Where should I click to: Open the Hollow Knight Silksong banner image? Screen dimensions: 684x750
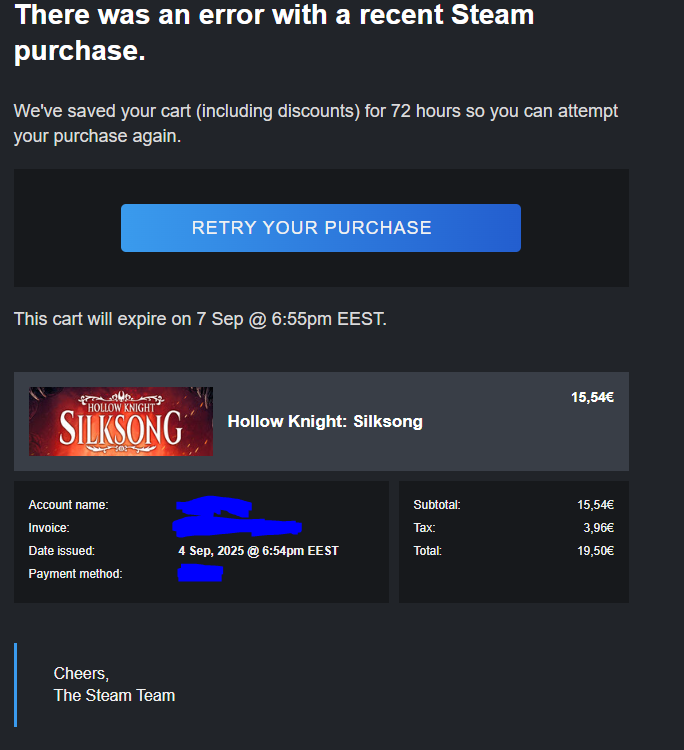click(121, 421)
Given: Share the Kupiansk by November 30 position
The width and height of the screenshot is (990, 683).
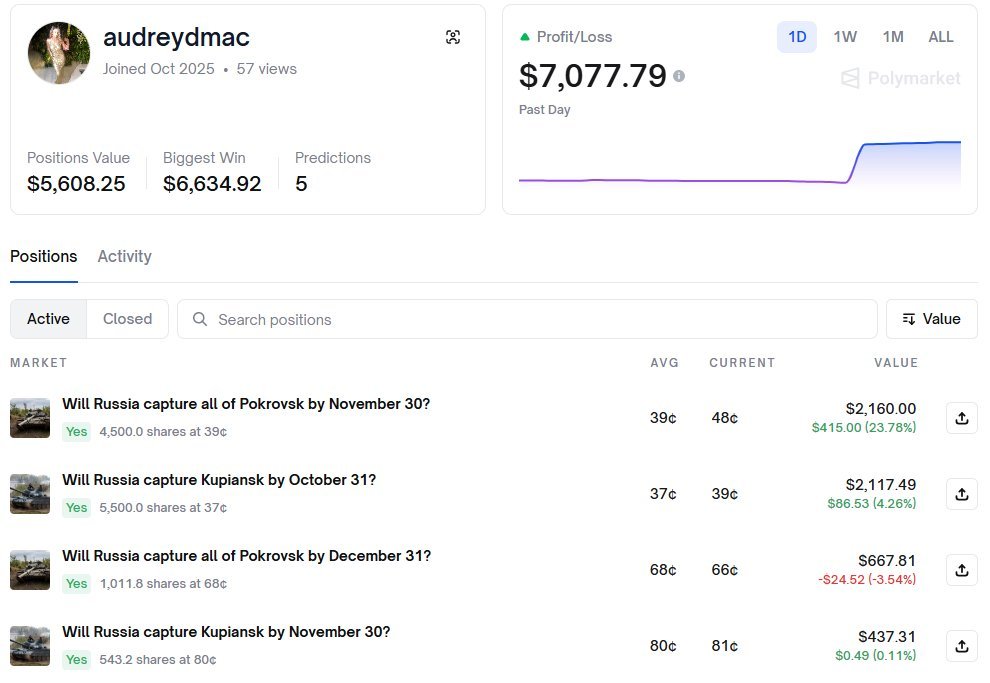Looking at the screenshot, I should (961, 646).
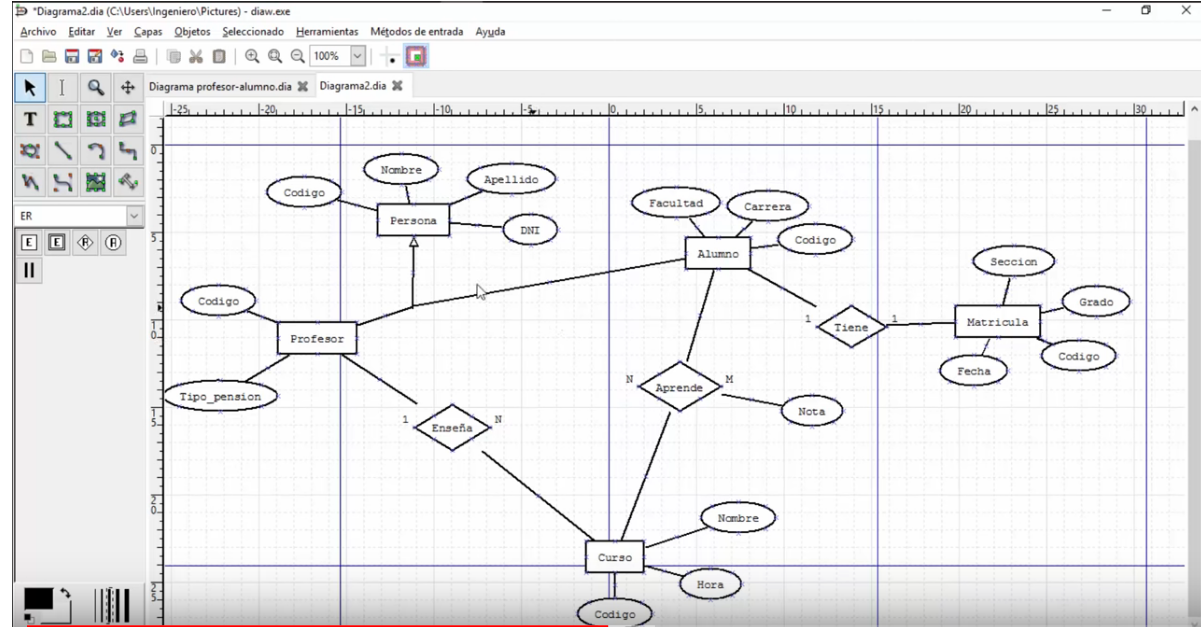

━━━

→ **Task directions**:
Once the pictures are set aside, repeat each entry exactly as it stands.

→ **Completed task**:
Where should I click to: Open the Hollow Knight Silksong banner image? Screen dimensions: 684x750
click(121, 421)
Given: Share the Kupiansk by November 30 position
The width and height of the screenshot is (990, 683).
Looking at the screenshot, I should (961, 646).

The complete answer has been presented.